Ask Amy: Lifelong father/son hurt resurfaces
Dear Amy: My husband’s biological father left him and his mom when he was 2 years old. They haven’t seen each other in decades. We live on the other side of the country.
My husband just learned that his dad has stage 4 cancer.
My husband says he feels ready for his father to die so he can be done wondering if he’ll ever reach out to apologize.
His dad’s name recently popped up as a suggested friend on his Facebook page and my husband wondered if maybe his father will try to reach out that way. My husband doesn’t want to be the one to reach out, which I fully understand. It’s not his job to do that — he’s the child in this situation.
I feel pulled to introduce myself online to his father or maybe his aunt to see if there’s a willingness to communicate with my husband. My husband says he’s numb and doesn’t like talking about it, but I wonder how he will feel when any chance to get an apology or acknowledgement of his hurt is totally gone.
My husband says he would want his bio dad to reach out on his own terms. Would I be hurting him and breaking our trust if I do this on my own?
I want to honor his feelings, but I also believe in the humanity of other people and the chance to heal. Should I leave this alone? — Let it Be?
Dear Let it Be: The odds that your husband’s father will reach out and either acknowledge or apologize for leaving him in childhood are low. The whole topic is simply too big for a late-life reveal.
A suggested friend on Facebook is simply someone whose “friend” network crosses paths with yours. In this case, the FB algorithm did its work.
But your husband isn’t “the child” in this situation. He is a man, numbed by disappointment. If he doesn’t connect with his father, the father’s death will not bring relief or comfort from all of this pent-up hostility. If they do manage to connect, the hurt and sadness will also surface.
Reconciliation is its own reward. Reconciliation in this context would be your husband’s realization that he will not likely receive what he wants from a man who has never been able to give it. Reconciliation is not stuffing down your feelings, but letting them surface and being willing to feel them, in order to accept what is. His father is flawed, cowardly, and perhaps also “numb.”
Your husband might want to “lurk” a little bit on his father’s social media in order to see photos and view these common ties. You should NOT connect with his family members without asking first. Ask: “Honey, why don’t I make this connection, and we can see how it goes? I’ll be the buffer, and stay beside you the whole way.”
Dear Amy: When doing a DNA test, I discovered that my uncle (who is now 95 years old) has a son he didn’t know about and has never met!
This son is now about 75, and lives in another state.
Our whole family now knows about our uncle’s son, but we are hesitant to inform him. He and my aunt have a son (my cousin), and he is aware of this, but my aunt and uncle are not. They have been happily married for years.
My uncle is doing very well, but we are concerned about causing any upheaval at his age. Should we tell him about his long-lost son? Or should we avoid any potential turmoil that learning about this could cause? — Perplexed Relative
Dear Perplexed: This decision should be up to your cousin (your uncle’s son, who you say is aware of this DNA discovery).
I can imagine a wide range of reactions to this news, including a positive one. But you should be supportive of whatever decision your cousin makes concerning disclosing this shocking news to his parents.

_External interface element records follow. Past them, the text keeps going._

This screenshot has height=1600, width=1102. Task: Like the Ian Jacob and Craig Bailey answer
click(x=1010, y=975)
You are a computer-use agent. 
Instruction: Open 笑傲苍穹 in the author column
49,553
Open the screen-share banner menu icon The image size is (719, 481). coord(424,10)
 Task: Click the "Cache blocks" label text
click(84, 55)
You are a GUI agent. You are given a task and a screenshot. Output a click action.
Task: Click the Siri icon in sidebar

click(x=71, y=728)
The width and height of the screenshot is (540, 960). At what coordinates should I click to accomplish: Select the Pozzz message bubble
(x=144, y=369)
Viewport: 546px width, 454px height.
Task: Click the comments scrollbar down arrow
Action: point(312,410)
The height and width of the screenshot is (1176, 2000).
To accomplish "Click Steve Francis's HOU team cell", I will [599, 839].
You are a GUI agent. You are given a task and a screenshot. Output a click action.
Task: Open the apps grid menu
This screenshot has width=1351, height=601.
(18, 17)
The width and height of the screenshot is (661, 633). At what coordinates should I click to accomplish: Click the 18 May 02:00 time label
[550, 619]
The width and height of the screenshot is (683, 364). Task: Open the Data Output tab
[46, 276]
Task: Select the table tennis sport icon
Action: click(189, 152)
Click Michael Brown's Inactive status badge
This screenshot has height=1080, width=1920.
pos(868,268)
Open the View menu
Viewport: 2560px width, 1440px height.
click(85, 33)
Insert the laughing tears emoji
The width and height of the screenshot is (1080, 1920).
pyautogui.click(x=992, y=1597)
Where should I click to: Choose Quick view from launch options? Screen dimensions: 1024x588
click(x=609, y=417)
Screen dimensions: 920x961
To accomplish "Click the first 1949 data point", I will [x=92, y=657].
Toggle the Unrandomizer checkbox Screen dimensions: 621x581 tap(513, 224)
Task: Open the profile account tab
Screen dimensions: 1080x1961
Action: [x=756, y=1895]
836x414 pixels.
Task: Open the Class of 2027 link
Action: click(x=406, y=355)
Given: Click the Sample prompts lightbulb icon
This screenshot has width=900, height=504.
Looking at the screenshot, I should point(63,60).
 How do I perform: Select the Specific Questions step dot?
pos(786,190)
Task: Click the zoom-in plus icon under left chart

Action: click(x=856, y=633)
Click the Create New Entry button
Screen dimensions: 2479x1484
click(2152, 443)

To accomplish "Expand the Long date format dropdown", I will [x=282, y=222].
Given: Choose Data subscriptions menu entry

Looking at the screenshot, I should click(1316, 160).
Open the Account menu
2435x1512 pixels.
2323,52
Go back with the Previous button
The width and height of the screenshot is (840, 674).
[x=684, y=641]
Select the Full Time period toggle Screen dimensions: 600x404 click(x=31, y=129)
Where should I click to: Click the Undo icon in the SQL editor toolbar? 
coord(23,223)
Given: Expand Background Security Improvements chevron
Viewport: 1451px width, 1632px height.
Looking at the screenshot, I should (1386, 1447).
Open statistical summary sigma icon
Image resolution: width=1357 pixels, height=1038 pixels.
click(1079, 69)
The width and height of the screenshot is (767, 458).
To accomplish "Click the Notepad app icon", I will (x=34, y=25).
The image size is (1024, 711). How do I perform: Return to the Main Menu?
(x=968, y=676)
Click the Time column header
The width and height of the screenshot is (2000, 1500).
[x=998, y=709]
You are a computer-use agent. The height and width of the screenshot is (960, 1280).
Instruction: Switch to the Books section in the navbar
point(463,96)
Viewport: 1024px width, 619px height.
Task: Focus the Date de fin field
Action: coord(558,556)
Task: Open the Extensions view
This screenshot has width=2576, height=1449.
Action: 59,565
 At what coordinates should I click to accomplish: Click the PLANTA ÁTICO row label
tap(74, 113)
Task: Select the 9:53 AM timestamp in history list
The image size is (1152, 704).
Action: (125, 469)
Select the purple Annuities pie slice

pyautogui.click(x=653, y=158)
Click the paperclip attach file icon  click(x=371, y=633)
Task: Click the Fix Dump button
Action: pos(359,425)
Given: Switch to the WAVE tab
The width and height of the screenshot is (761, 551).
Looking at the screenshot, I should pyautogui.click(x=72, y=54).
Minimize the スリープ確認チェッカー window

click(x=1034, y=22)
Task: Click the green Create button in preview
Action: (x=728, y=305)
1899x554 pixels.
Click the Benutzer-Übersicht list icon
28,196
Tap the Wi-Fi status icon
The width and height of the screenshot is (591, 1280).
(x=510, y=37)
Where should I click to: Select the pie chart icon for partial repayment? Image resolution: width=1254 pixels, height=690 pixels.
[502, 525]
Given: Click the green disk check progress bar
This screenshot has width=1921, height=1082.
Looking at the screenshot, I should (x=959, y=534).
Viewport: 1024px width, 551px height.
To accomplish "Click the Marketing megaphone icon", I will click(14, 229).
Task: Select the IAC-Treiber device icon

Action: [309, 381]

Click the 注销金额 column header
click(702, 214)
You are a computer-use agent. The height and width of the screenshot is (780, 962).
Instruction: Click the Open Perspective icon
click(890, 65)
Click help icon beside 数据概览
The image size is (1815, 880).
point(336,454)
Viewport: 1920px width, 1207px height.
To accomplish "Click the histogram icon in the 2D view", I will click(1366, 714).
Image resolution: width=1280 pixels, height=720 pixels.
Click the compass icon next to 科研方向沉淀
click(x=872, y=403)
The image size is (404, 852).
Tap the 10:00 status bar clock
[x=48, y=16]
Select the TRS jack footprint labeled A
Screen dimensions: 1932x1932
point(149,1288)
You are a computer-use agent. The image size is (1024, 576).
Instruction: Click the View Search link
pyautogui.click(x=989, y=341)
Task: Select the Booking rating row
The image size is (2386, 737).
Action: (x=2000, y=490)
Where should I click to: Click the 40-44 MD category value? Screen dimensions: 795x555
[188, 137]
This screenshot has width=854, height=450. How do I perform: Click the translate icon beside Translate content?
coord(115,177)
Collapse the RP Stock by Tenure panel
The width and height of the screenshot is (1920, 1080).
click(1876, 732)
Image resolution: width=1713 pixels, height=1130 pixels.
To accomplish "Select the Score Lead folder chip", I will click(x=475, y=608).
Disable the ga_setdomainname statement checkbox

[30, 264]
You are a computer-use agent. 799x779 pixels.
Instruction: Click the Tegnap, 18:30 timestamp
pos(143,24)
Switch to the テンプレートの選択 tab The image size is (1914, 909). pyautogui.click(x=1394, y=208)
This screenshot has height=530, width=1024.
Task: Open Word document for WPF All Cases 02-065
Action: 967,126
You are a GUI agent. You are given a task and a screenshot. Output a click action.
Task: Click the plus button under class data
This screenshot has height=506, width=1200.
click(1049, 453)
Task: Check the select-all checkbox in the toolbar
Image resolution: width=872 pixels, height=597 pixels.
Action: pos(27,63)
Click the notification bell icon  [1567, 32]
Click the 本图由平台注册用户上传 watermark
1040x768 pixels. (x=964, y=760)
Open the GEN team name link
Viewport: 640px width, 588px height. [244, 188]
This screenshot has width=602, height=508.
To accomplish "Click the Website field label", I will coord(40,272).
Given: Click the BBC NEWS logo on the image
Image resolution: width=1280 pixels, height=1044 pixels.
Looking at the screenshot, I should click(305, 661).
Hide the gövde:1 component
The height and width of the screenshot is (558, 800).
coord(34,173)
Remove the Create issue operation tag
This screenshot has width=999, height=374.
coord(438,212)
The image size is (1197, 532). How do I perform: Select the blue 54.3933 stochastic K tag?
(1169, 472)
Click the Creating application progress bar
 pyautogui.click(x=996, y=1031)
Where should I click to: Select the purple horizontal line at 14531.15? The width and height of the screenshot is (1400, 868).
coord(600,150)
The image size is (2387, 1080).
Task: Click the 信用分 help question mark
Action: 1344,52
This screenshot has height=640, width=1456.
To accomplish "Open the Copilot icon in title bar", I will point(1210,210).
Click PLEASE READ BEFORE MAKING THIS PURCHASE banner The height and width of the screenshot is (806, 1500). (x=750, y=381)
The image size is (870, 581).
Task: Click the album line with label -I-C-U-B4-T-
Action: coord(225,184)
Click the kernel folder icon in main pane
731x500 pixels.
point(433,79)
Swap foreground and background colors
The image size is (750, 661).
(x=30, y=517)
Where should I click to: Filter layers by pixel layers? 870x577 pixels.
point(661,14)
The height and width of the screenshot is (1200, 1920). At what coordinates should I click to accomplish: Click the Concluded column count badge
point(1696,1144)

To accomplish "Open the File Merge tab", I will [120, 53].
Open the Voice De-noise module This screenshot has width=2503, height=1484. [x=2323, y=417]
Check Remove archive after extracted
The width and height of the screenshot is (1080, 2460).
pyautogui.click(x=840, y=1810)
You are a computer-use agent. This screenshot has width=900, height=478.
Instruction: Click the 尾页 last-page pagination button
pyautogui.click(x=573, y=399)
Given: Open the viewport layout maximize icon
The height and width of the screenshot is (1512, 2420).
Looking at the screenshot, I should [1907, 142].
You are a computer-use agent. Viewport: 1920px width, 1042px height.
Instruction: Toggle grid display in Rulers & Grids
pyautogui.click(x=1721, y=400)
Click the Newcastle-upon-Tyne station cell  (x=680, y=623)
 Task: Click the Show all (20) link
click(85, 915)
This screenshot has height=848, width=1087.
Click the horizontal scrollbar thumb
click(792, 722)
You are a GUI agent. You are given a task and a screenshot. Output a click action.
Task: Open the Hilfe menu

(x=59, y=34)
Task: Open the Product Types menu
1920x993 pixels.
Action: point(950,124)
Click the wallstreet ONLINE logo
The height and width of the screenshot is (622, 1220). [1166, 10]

Dear Amy: “Worried” said her elderly stepmother was thinking of temporarily abandoning her father, who has dementia.
As someone who facilitates a caregiver support group for people caring for someone with dementia, I want to commend you for your insightful response. You were firm, clear and compassionate in delivering a difficult wake-up to a daughter grieving the loss of her father, but unable to face the reality of her own role in a difficult circumstance. — Tough Love
Dear Tough Love: Caregiving for someone with dementia is not a one-person job. “Worried’s” stepmother desperately needs respite.